Nine months after they were scattered across the Sahara by waves of French air strikes, Islamists in Mali are making a comeback - naming new leaders, attacking U.N. peacekeepers and killing two French journalists.
Speaking to Europe 1 radio, Guillaud also said Paris would reduce its troops in Mali to between 2,000 and 2,500 by year-end with an objective to reach its target of a 1,000-strong permanent force in Mali “during the winter.”
France retains about 3,200 soldiers in its former colony and has already delayed drawing the force down to February depending on the roll-out of a U.N. peacekeeping mission, which is so far only at half its mandated strength of 12,600 men.

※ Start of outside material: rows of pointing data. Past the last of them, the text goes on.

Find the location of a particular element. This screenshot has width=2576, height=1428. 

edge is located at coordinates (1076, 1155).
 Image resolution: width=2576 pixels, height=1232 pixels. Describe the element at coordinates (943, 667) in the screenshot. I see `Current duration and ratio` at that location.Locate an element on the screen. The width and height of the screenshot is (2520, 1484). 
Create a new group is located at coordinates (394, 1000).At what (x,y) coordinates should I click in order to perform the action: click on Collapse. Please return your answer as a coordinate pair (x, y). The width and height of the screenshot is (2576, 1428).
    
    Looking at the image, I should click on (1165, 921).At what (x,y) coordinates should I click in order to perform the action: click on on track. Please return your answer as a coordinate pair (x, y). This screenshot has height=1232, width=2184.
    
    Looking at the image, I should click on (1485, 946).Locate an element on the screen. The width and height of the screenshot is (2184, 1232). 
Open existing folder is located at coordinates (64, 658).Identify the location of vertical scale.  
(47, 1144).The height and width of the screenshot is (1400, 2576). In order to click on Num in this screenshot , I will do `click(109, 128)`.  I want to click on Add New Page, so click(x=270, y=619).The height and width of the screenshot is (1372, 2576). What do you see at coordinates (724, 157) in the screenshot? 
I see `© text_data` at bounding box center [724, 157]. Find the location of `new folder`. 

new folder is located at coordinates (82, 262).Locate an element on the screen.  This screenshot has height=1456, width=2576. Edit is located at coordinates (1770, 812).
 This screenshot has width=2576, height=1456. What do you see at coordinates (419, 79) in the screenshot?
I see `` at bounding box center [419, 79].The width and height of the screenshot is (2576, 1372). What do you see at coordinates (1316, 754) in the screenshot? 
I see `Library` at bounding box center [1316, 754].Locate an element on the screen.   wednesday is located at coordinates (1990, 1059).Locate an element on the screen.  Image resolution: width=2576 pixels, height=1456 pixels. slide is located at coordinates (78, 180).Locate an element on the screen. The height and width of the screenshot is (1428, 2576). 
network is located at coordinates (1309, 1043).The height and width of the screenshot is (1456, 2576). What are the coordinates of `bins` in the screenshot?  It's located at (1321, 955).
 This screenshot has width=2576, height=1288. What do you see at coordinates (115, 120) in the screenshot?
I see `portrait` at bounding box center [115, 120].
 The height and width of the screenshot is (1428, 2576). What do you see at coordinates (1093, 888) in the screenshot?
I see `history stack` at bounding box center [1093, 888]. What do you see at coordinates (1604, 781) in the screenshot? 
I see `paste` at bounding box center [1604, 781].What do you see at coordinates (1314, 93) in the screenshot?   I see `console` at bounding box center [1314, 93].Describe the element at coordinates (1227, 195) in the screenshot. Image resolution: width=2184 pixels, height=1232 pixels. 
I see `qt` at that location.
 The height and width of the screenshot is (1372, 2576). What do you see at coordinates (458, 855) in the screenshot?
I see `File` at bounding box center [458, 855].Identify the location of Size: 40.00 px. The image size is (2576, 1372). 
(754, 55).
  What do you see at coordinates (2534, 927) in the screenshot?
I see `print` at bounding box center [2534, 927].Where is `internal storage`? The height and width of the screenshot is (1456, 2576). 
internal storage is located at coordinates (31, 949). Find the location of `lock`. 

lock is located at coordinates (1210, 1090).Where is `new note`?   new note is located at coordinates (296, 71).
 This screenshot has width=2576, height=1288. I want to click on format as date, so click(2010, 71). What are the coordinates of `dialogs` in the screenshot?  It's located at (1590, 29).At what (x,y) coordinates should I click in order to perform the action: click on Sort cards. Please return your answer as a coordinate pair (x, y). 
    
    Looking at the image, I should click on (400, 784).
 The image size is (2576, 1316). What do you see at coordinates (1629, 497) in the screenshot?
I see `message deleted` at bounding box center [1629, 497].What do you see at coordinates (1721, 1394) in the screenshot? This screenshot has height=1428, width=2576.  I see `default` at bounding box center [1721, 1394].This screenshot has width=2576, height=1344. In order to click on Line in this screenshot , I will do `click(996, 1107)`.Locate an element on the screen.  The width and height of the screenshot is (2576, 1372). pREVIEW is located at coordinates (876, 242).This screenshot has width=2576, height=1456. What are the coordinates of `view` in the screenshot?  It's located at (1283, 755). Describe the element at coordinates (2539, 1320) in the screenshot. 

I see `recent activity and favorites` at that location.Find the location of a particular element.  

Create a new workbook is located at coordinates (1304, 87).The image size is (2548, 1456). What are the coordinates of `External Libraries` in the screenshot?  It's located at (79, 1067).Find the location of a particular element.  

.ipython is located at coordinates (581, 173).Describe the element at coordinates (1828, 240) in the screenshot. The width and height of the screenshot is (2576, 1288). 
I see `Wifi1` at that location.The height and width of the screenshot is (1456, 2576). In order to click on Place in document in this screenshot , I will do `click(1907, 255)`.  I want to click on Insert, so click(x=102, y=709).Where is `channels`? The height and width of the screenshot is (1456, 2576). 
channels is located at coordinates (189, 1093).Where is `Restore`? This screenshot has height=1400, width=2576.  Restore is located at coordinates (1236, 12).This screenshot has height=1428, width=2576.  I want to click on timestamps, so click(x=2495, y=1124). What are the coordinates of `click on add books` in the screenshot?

When asked whether French soldiers should also be allowed to cross borders when militants leave Mali, Guillaud said:
“I think we should hunt them down everywhere. That’s why we are working with our neighbors Niger, Burkina Faso, and Chad, and also cooperating with Algeria so that there is no sanctuary for them.”
Foreign Minister Laurent Fabius told Reuters in Morocco on Thursday that France’s military presence in Mali was needed to help a region struggling against militants, who have threatened to attack French interests and have sought haven in southern Libya’s vast deserts.
The two journalists were shot by their captors shortly after being kidnapped earlier this month as they emerged from an interview with a representative of the MNLA Tuareg group in the northern desert city of Kidal, a hotbed of rebel activity.
Highlighting the continuing threat, Guillaud said French troops had fought and “neutralized” a number of militants from al Qaeda’s North African wing (AQIM) on Wednesday night, about 250 km (155 miles) west of Tessalit in the far north of Mali.
“In Mali, it’s not finished,” Guillaud said. “We need to adapt to circumstances. There are still suicide attempts, assassinations of our compatriots and there are (legislative)elections.”
The task of calming the region has been complicated by increasingly blurred lines between the Islamist militants, separatist rebels and gangs of smugglers.
Experts are starting to worry that France will get bogged down in an open-ended war if U.N. peacekeepers cannot plug the security gap.